If you include actual values in the file, all modules except Kohonen give you check boxes to include actual values and/or the differences between the actual answer's and the network's answers in the .OUT file. If there is more than one output, the actual values and differences will be displayed for each output. The order of display is actual values, followed by predicted values, followed by differences.
If your data file includes an * in a cell beneath a column labeled A (Actual output), the * will be replaced with a 0 and a prediction will be made in that row when you apply a network. A prediction will not be made in a row if your data file includes an * in a cell beneath a column labeled I (Input). (The column labels were specified in the Define Inputs/Outputs module.) Previous releases of NeuroShell 2 up to Release 2.0 would not apply a trained network to a data row if it contained an * in either an A or I column.

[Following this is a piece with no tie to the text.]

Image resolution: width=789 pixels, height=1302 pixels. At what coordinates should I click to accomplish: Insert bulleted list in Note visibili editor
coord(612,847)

Use the Run Menu to start processing the data file through the network. Also use this menu to interrupt processing.
Use the File Menu to select an alternate pattern file, view the pattern file, view the output, or copy the results (the statistics computed when the network is applied) to the Windows clipboard. If an alternate file is selected, the file must have the same prefix (problem name) and must be in the same directory as the .MMX (created in the Define Inputs and Outputs module) and the .FIG file (created in the Design module).
For more details on specific network types, see:
Apply Backpropagation Network
Apply Kohonen Network
Apply PNN Network
Apply GRNN Network
Apply GMDH Network
File Note: This module defaults to processing the .PAT file, but you can apply the network to any file that is in the NeuroShell 2 file format (the same as Lotus 1-2-3 .WK1 file format) simply by using the File Menu to select a file. The inputs must be in the same columns in the same order as the .PAT file with which the network was trained. This module places the network's classifications or predictions into an .OUT file.
This module will run as an independent program.